Mais tout le monde ne possède pas les mêmes capacités cognitives...
Il y a quand même des différences entre les étudiants. Certains m'épatent par leurs capacités. Mais, plutôt que d'avoir des aptitudes exceptionnelles, ils utilisent en réalité des stratégies, presque à leur insu. L'intérêt et la motivation jouent aussi un grand rôle. Quand on est enthousiasmé par une matière, on aura tendance à lui prêter plus d'attention lorsqu'elle est abordée dans les médias ou durant les cours.
Quelles erreurs répètent le plu s souvent les étudiants?

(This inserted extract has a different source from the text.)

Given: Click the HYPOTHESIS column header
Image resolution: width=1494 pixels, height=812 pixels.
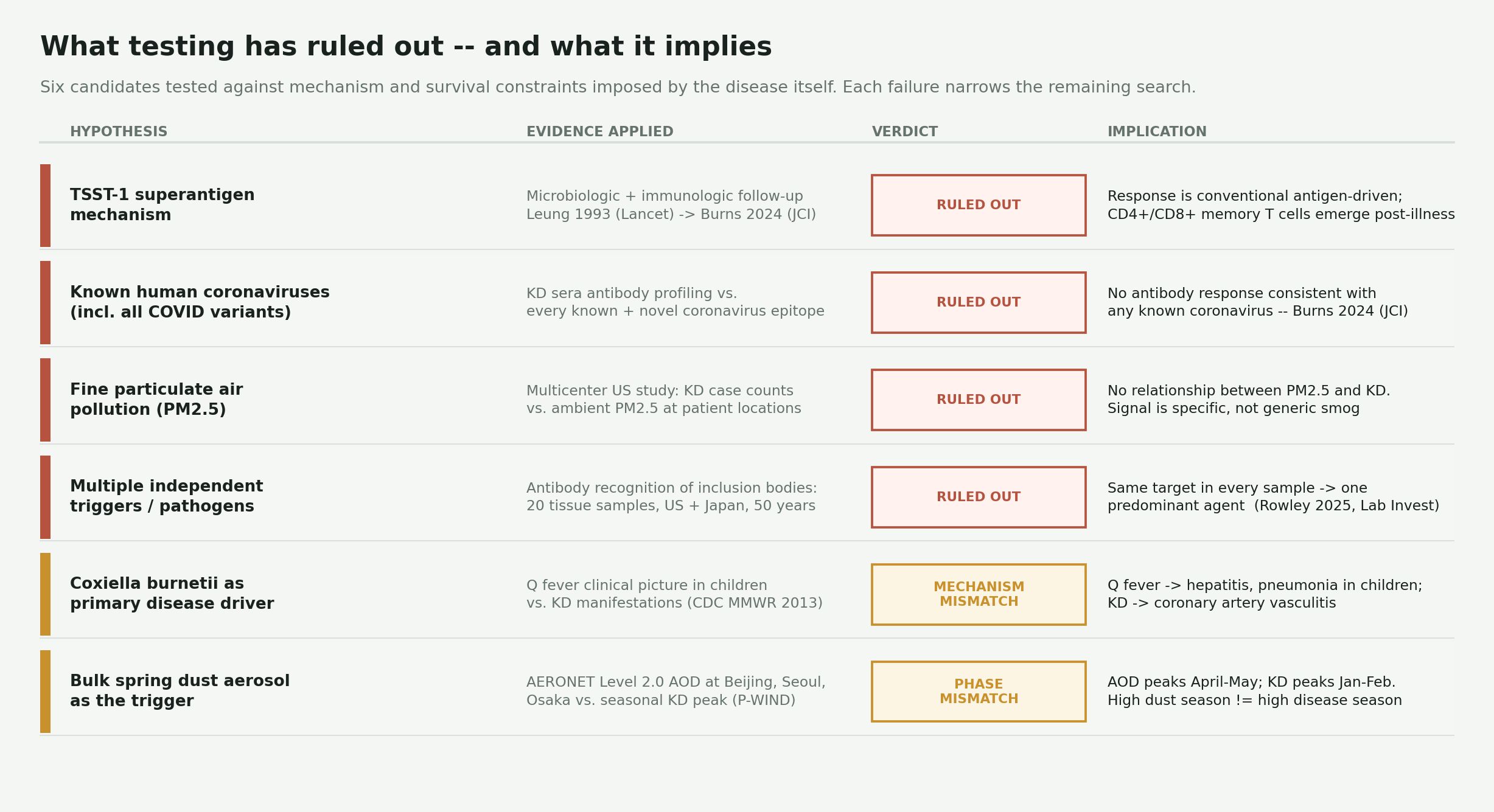Looking at the screenshot, I should pos(119,132).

Se contenter de recopier le cours, ça ne sert pas à grand chose. Passer des heures à étudier sans stratégie et sans concentration, c'est également inutile. Si on lit un livre en se couchant sur son lit sans crayon ni prise de notes, c'est une perte de temps. Mieux vaut être actif une demi-heure, se mettre à une table, bien assis, avec une lumière correcte, prendre des notes... que travailler une heure en pensant à son week-end.
Et si le simple fait de dormir aidait à apprendre ses leçons? Un rêve pour les étudiants... Les chercheurs en psychologie de l'Université de Californie ont pourtant obtenu des résultats étonnants. Les scientifiques ont étudié deux groupes de vingt personnes. Les premiers ne se reposaient pas, les autres dormaient pendant 90 minutes après le repas. En fin de journée, les deux groupes devaient effectuer des tests cognitifs identiques. Les personnes qui ne s'étaient pas reposées voyaient leurs performances diminuer. Celles qui avaient fait un petit somme avaient un meilleur taux de réussite... qu'avant la sieste. Selon les chercheurs, l'expérience prouve que le sommeil permet de vider la mémoire à court terme et améliore la capacité du cerveau d'intégrer de nouvelles informations. Une autre étude, menée à l'Université de New York, montre que le cerveau continue de travailler lorsque la personne fait une pause, même sans dormir.
D'autres recherches se sont intéressées aux effets de l'alimentation sur la mémoire. Le poisson, les noix et les épinards contenant des oméga-3 et des acides gras aideraient à garder l'esprit vif. Faut-il pour autant passer à un régime «spécial mémoire»? «Je pense que le lien entre poisson et mémoire n'est pas direct, commente Delphine Rinaldi. Mais il est une excellente source de nutriment et il est toujours conseillé d'avoir une bonne alimentation.» C'est à dire troquer son paquet de chips contre une belle salade de fruits. Et surtout, un apport de sucres lents dans la journée est essentiel pour éviter les baisses de régime.